Lumefantrine is being investigated as a part of a regimen with ganaplacide for the treatment of Plasmodium falciparum malaria.
Along with O-choline, lumefantrine inhibits in vivo growth of Theileria equi and Babesia caballi, due to inhibition of membrane phospholipid synthesis, hemoglobin digestion and targeting lactate metabolism. Additionally, it can inhibit Babesia gibsoni growth in vitro.
It may exert negative effects on aquatic ecosystems by adversely acting on Chlorella vulgaris, Raphidocelis subcapitata, Lemna minor and Microcystis aeruginosa. Moreover, it is classified as a potential endocrine disrupting compound by decreasing FSHB and increasing prolactin secretion.

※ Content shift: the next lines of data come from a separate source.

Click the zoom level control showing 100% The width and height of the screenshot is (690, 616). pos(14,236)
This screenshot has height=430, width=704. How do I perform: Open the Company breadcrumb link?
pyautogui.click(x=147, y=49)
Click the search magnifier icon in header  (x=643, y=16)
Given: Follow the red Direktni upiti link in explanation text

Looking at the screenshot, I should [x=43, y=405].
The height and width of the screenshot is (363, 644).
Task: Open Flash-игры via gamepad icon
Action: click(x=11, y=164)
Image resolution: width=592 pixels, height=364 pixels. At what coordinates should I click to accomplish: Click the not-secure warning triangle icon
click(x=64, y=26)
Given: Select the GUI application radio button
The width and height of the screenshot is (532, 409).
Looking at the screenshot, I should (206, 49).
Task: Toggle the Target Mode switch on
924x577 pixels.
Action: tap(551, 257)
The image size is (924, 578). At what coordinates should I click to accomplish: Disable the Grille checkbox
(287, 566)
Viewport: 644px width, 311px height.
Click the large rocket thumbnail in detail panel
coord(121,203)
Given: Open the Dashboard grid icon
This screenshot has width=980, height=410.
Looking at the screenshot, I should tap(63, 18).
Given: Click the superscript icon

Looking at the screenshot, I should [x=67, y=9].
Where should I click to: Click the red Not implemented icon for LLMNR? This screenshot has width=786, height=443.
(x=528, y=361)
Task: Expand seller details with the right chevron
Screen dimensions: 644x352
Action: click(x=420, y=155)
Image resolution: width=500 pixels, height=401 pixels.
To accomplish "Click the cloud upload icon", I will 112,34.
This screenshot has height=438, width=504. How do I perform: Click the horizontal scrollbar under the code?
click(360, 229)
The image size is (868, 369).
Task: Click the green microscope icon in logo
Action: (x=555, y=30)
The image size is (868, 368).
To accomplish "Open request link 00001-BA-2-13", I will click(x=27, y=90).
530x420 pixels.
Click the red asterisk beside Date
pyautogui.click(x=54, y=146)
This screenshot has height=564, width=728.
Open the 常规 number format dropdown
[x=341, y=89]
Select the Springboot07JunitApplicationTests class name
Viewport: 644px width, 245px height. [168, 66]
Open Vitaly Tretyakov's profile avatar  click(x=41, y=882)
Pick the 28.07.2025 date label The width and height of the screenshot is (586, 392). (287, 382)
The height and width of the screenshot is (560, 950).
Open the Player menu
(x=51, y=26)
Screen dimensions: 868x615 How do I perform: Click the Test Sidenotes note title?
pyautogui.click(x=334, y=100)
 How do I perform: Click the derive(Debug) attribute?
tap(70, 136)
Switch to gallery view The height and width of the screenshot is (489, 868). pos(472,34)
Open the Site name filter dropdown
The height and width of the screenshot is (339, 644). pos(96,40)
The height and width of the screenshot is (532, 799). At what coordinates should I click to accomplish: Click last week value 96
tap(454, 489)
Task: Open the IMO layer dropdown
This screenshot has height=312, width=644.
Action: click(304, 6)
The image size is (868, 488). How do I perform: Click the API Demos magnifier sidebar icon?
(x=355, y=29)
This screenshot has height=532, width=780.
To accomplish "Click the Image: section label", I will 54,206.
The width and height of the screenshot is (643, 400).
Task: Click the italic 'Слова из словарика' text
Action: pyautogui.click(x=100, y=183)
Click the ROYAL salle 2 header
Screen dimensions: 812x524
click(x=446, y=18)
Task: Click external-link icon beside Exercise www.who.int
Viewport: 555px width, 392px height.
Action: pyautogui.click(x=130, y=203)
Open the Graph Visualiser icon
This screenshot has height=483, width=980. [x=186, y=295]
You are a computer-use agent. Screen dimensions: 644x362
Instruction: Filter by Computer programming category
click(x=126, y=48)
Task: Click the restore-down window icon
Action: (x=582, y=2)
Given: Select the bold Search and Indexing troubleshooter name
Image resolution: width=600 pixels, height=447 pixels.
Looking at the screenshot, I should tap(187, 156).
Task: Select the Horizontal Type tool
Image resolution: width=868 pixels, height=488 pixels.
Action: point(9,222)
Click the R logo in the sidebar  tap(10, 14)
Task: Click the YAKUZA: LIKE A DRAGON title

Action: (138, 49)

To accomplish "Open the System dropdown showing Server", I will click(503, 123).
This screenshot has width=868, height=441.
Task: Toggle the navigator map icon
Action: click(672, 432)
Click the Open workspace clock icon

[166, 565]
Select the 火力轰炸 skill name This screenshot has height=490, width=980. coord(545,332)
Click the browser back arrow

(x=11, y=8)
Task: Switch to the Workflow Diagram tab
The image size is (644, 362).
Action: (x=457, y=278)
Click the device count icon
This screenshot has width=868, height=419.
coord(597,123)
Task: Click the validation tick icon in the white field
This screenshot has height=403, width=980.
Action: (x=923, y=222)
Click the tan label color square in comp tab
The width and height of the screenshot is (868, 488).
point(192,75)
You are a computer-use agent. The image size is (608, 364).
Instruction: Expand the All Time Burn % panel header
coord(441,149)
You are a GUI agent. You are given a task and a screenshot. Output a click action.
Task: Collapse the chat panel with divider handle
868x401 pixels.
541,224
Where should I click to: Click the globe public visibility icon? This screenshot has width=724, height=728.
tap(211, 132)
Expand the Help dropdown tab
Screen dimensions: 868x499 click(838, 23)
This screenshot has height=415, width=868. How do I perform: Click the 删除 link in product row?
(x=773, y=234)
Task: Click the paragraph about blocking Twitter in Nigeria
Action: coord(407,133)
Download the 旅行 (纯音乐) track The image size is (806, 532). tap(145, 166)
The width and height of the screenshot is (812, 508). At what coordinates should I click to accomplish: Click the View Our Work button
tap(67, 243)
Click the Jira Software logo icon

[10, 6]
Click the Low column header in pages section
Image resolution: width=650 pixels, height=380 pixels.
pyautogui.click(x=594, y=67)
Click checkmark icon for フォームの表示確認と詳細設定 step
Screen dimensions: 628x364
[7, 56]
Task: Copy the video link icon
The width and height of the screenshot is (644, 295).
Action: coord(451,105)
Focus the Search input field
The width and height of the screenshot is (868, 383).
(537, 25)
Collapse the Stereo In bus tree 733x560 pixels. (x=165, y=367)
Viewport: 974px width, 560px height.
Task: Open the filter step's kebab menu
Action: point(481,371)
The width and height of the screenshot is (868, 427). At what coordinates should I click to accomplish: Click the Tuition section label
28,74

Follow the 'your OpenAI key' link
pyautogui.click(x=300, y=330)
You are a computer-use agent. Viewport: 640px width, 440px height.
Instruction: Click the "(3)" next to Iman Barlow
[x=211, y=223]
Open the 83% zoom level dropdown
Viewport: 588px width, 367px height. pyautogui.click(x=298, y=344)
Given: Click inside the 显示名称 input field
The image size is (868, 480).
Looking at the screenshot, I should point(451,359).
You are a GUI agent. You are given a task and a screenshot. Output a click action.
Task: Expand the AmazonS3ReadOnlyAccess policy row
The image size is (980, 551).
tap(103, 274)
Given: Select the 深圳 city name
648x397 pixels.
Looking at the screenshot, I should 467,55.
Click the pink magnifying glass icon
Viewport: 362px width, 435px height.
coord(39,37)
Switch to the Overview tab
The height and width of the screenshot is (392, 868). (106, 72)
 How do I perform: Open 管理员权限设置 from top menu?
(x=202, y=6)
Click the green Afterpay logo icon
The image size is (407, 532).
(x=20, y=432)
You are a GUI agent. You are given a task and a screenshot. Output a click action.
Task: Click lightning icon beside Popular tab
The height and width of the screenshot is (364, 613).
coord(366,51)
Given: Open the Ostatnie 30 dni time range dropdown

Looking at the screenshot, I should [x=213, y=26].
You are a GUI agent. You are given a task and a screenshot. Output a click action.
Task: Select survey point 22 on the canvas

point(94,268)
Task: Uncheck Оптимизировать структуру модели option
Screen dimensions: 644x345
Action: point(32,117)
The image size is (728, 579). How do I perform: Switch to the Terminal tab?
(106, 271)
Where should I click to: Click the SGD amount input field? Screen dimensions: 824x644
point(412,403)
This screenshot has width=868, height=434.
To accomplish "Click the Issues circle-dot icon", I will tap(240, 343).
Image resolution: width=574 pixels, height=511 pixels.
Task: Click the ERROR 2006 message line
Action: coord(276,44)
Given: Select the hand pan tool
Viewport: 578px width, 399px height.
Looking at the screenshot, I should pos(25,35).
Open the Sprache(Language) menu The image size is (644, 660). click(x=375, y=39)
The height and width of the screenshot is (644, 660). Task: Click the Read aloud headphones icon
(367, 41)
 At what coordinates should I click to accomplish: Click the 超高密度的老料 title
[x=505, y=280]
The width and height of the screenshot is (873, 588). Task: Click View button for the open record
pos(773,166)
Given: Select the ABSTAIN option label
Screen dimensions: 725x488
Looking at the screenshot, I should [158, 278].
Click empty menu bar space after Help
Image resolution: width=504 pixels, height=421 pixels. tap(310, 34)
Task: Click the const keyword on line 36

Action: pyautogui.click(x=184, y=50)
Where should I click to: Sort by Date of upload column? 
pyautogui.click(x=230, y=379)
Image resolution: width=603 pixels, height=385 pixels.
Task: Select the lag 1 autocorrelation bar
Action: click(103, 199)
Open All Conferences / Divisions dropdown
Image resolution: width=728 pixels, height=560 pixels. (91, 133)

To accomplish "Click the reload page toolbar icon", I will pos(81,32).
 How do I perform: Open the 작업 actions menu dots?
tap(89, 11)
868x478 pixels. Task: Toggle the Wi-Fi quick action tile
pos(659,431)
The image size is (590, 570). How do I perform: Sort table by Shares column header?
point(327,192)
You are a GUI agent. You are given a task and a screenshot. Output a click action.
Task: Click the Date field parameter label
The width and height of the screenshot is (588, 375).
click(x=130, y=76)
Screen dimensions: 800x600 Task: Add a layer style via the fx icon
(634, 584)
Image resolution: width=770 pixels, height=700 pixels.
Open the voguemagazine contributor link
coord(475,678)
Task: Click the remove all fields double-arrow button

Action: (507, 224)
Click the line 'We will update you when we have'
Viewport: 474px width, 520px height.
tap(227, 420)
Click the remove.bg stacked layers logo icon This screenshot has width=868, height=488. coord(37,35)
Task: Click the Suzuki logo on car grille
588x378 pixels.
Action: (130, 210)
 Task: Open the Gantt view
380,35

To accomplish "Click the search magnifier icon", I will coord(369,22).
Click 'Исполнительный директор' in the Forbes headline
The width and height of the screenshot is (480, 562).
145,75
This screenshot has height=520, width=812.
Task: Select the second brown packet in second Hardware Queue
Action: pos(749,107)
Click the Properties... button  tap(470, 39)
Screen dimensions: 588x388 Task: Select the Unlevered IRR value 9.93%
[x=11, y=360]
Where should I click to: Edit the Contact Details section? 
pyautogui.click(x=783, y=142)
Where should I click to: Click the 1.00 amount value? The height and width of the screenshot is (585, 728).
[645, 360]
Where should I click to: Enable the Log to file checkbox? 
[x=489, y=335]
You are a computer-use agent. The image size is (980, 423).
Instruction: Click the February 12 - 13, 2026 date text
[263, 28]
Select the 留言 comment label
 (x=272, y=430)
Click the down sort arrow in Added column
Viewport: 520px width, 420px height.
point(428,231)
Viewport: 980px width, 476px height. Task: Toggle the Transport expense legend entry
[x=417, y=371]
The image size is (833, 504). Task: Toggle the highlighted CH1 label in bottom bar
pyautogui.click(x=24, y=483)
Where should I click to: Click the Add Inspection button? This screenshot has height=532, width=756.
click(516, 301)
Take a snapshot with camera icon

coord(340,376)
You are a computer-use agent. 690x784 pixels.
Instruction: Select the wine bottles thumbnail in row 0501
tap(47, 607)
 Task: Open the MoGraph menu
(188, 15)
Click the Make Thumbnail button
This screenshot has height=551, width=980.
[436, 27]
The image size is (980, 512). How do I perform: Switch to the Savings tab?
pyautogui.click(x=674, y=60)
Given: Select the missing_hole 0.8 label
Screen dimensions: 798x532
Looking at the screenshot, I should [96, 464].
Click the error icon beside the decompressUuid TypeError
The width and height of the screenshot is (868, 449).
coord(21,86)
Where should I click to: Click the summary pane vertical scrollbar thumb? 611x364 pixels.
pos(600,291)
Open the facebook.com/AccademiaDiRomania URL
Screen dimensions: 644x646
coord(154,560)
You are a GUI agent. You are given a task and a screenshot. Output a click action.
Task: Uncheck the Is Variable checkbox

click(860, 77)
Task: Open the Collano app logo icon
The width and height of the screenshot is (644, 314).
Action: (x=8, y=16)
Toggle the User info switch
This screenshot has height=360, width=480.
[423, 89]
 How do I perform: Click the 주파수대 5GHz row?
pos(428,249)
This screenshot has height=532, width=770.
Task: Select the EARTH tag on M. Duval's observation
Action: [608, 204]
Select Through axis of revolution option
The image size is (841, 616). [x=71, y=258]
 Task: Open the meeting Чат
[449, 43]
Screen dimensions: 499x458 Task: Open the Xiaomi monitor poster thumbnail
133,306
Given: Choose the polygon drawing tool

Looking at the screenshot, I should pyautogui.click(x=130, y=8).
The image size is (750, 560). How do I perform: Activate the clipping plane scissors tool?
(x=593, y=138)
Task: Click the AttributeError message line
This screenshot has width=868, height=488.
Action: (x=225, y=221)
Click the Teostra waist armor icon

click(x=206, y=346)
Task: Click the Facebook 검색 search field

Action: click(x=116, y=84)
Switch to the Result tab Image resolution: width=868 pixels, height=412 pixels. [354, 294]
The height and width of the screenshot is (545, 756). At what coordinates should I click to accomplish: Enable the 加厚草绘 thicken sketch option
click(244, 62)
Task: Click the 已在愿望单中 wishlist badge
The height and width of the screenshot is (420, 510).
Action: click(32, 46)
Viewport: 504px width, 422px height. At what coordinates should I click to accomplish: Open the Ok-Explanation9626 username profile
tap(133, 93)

Lumefantrine and calcium phosphate-loaded lipid nanoparticles or cubosomes were investigated as a potential treatment of lung cancer due to probable antiangiogenic and anti-inflammatory properties of this combination.
Selenium-containing lumefantrine derivatives synthesised through Knoevenagel condensation exhibit potential antibacterial and antifungal activity. Compared with ciprofloxacin, they were shown to more potently bind to E. coli MurB enzyme – an enzyme participating in cell cycle and cell wall synthesis.